SOURCE EXTRACT →
:::

- SR 224 highlighted in red

Route information
- Maintained by TDOT
- Length: 26.6 mi (42.8 km)
- Existed: July 1, 1983–present

Major junctions
- South end: SR 22 in Michie
- SR 57 in Michie US 64 near Adamsville
- North end: SR 22A in Enville

Location
- Country: United States
- State: Tennessee
- Counties: McNairy, Chester

Highway system
- Tennessee State Routes; Interstate; US; State;
| ← SR 223 |  | → SR 225 |

= Tennessee State Route 224 =

State highway in Tennessee, United States

State Route 224 (SR 224) is a 26.6 mi north-south state highway that is located almost entirely in McNairy County, Tennessee, United States, connecting Michie with Enville via Stantonville and Adamsville.

==Route description==

SR 224 begins in McNairy County in downtown Michie at an intersection with SR 22. It heads north along Michie Pebble Hill Road to have an intersection with SR 57 before leaving Michie and passing through some wooded areas. The highway then enters farmland shortly before entering Stantonville, where it has a short concurrency with SR 142. SR 224 the leaves Stantonville along Gilchrist Stantonville Road to pass through farmland before making a sharp left turn at an intersection with Gilchrist Road to come to an intersection with US 64/SR 15, which it becomes concurrent with. They head northeast to the extreme western edge of the Adamsville city limits, where SR 224 splits off along Leapwood Enville Road to go northwest, then north through farmland. It then enters wooded areas and passes through Leapwood, where it has an intersection with SR 199. The highway continues to wind its way north through a mix of farmland and wooded areas to enter Enville just shortly before crossing into Chester County. SR 224 then comes to an end at an intersection with SR 22A in downtown. Excluding the concurrency with US 64/SR 15, the entire route of SR 224 is a two-lane highway.

:::

DATA SHOWN →
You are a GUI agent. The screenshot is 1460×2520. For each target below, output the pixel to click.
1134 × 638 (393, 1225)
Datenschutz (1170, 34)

:::

According to the article on Tennessee State Route 224, which route does SR 224 intersect in Leapwood? None of the data is needed here.

SR 199.